Research on Coordination Scheduling Strategy of Electric Vehicles Integrated with Solar Energy

近年來，環境污染和能源短缺等問題日益嚴峻，電力和電動車在全球迅速普及，並且發展迅速。隨著電動車的普及，儘管電動車有不會排放廢氣、低噪音且環保等優點，但大量電動車所帶來的用電量增加，也會導致微電網系統在尖峰時段的負載大幅上升。
本研究提出了一種為微電網中的電動車制定協調充電調度策略的方法，該方法基於電動車充電的緊迫程度選擇不同的充電模式。同時，將太陽能發電納入充電調度模型，以最小化電動車在尖峰時段充電總負載的波峰波谷差異。考慮到每位駕駛的充電習慣以及電動車慢速、快速充電對微電網運行的各種限制，本研究利用蒙特卡羅模擬(Monte Carlo)模擬電動車充電時間的隨機性。所提出的協調充電調度方法為微電網實施的電力負載削峰填谷提供了方向，同時模擬模型也可為維持微電網穩定性提供參考，以適應未來電動車加速發展趨勢。

In recent years, issues such as environmental pollution and energy shortages have become increasingly severe. Electric power and electric vehicles (EVs) have rapidly gained popularity worldwide and developed swiftly. While electric vehicles offer benefits such as zero emissions, low noise, and environmental friendliness, their increasing popularity may strain microgrid system during peak periods due to the heightened demand for electricity.
This study proposes a method for developing coordinated charging scheduling strategies for EVs within microgrids. The method selects different charging modes based on the urgency of EV charging. Additionally,it incorporates solar power generation into the charging scheduling model to minimize the peak-to-valley differences in EV charging loads during peak periods.
The model considers individual driver’s charging habits and various constraints on slow and fast charging that affect microgrid operations.

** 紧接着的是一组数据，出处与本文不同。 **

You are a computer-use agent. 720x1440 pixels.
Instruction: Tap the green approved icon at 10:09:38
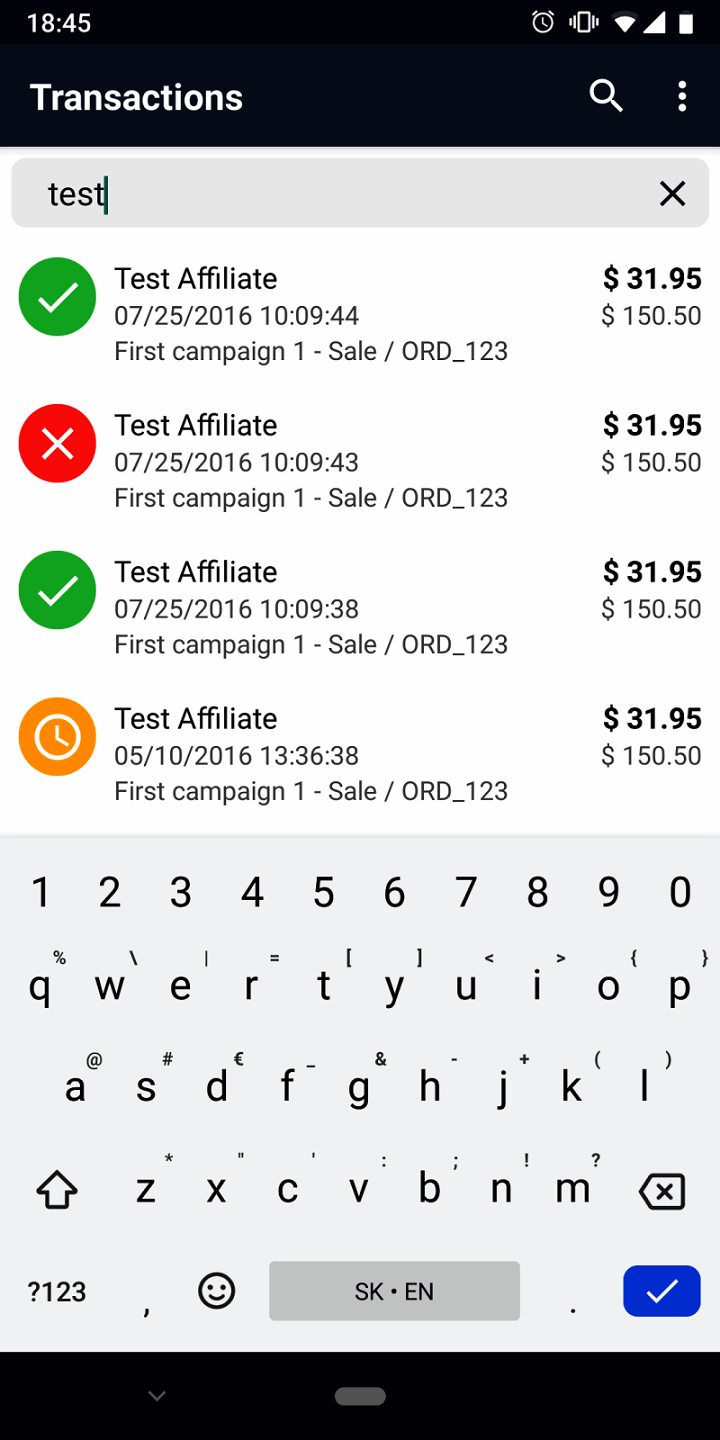click(58, 590)
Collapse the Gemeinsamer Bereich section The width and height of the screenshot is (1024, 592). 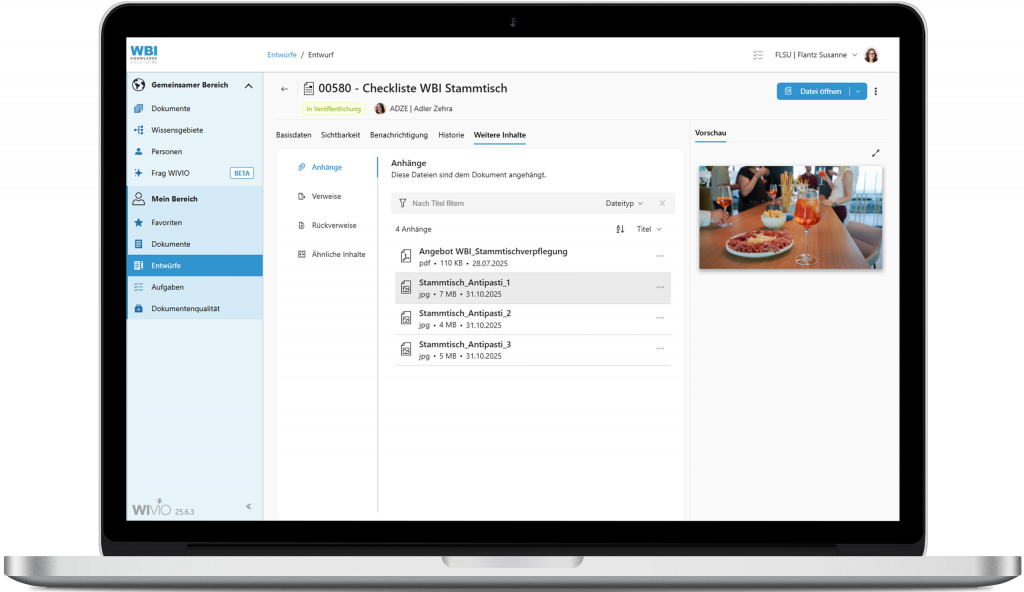pos(248,86)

Monte Carlo simulation is employed to account for the randomness in EV charging times. The proposed coordinated charging scheduling method provides guidance for peak shaving and valley filling in microgrid implementation. The simulation model also serves as a reference for maintaining microgrid stability in response to the accelerating trend of EV adoption.